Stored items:
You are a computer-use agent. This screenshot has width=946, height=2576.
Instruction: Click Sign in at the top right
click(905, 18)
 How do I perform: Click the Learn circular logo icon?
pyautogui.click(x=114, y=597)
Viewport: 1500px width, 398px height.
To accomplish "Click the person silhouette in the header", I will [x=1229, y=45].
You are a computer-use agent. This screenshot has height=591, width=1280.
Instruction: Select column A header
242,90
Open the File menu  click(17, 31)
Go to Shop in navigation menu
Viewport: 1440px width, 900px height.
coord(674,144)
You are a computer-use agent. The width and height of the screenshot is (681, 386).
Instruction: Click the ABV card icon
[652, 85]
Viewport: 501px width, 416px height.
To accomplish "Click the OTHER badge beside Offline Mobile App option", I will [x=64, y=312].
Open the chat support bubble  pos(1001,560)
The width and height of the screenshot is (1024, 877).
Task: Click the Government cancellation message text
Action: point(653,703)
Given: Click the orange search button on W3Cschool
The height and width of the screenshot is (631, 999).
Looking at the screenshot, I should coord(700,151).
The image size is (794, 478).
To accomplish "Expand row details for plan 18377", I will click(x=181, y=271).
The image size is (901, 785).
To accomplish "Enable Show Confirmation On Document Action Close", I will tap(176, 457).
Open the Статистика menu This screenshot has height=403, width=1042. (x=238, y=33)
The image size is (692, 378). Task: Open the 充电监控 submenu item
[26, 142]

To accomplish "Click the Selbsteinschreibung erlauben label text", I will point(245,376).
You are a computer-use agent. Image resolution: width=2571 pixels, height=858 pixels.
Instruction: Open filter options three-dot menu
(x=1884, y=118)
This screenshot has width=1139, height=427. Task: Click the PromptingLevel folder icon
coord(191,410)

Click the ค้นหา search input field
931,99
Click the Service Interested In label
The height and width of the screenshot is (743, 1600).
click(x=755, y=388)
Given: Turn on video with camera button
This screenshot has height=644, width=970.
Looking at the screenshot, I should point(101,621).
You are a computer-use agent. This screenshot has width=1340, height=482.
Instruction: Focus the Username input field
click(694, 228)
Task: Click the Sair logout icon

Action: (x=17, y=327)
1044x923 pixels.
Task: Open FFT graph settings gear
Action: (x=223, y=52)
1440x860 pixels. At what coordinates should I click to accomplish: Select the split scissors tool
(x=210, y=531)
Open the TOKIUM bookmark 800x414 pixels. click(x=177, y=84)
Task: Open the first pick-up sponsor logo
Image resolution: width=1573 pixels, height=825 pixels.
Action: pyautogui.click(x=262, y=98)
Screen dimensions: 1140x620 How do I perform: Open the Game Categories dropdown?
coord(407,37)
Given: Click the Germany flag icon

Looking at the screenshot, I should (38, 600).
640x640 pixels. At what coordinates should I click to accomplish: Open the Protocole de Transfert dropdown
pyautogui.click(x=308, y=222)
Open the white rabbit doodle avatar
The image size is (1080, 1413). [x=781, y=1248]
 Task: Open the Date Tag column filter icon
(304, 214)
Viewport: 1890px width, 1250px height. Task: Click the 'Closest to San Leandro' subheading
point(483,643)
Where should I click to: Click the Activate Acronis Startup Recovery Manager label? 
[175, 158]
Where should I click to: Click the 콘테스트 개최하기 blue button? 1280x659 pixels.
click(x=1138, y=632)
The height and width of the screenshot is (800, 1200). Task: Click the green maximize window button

_Your goal_
Exactly as given, please retype all the entries.

_Output_
You are a computer-use agent. This screenshot has width=946, height=2576.
Instruction: Click Sign in at the top right
click(905, 18)
 How do I perform: Click the Learn circular logo icon?
pyautogui.click(x=114, y=597)
Viewport: 1500px width, 398px height.
To accomplish "Click the person silhouette in the header", I will [x=1229, y=45].
You are a computer-use agent. This screenshot has height=591, width=1280.
Instruction: Select column A header
242,90
Open the File menu  click(17, 31)
Go to Shop in navigation menu
Viewport: 1440px width, 900px height.
coord(674,144)
You are a computer-use agent. The width and height of the screenshot is (681, 386).
Instruction: Click the ABV card icon
[652, 85]
Viewport: 501px width, 416px height.
To accomplish "Click the OTHER badge beside Offline Mobile App option", I will [x=64, y=312].
Open the chat support bubble  pos(1001,560)
The width and height of the screenshot is (1024, 877).
Task: Click the Government cancellation message text
Action: point(653,703)
Given: Click the orange search button on W3Cschool
The height and width of the screenshot is (631, 999).
Looking at the screenshot, I should coord(700,151).
The image size is (794, 478).
To accomplish "Expand row details for plan 18377", I will click(x=181, y=271).
The image size is (901, 785).
To accomplish "Enable Show Confirmation On Document Action Close", I will tap(176, 457).
Open the Статистика menu This screenshot has height=403, width=1042. (x=238, y=33)
The image size is (692, 378). Task: Open the 充电监控 submenu item
[26, 142]

To accomplish "Click the Selbsteinschreibung erlauben label text", I will point(245,376).
You are a computer-use agent. Image resolution: width=2571 pixels, height=858 pixels.
Instruction: Open filter options three-dot menu
(x=1884, y=118)
This screenshot has width=1139, height=427. Task: Click the PromptingLevel folder icon
coord(191,410)

Click the ค้นหา search input field
931,99
Click the Service Interested In label
The height and width of the screenshot is (743, 1600).
click(x=755, y=388)
Given: Turn on video with camera button
This screenshot has height=644, width=970.
Looking at the screenshot, I should point(101,621).
You are a computer-use agent. This screenshot has width=1340, height=482.
Instruction: Focus the Username input field
click(694, 228)
Task: Click the Sair logout icon

Action: (x=17, y=327)
1044x923 pixels.
Task: Open FFT graph settings gear
Action: (x=223, y=52)
1440x860 pixels. At what coordinates should I click to accomplish: Select the split scissors tool
(x=210, y=531)
Open the TOKIUM bookmark 800x414 pixels. click(x=177, y=84)
Task: Open the first pick-up sponsor logo
Image resolution: width=1573 pixels, height=825 pixels.
Action: pyautogui.click(x=262, y=98)
Screen dimensions: 1140x620 How do I perform: Open the Game Categories dropdown?
coord(407,37)
Given: Click the Germany flag icon

Looking at the screenshot, I should (38, 600).
640x640 pixels. At what coordinates should I click to accomplish: Open the Protocole de Transfert dropdown
pyautogui.click(x=308, y=222)
Open the white rabbit doodle avatar
The image size is (1080, 1413). [x=781, y=1248]
 Task: Open the Date Tag column filter icon
(304, 214)
Viewport: 1890px width, 1250px height. Task: Click the 'Closest to San Leandro' subheading
point(483,643)
Where should I click to: Click the Activate Acronis Startup Recovery Manager label? 
[175, 158]
Where should I click to: Click the 콘테스트 개최하기 blue button? 1280x659 pixels.
click(x=1138, y=632)
The height and width of the screenshot is (800, 1200). Task: Click the green maximize window button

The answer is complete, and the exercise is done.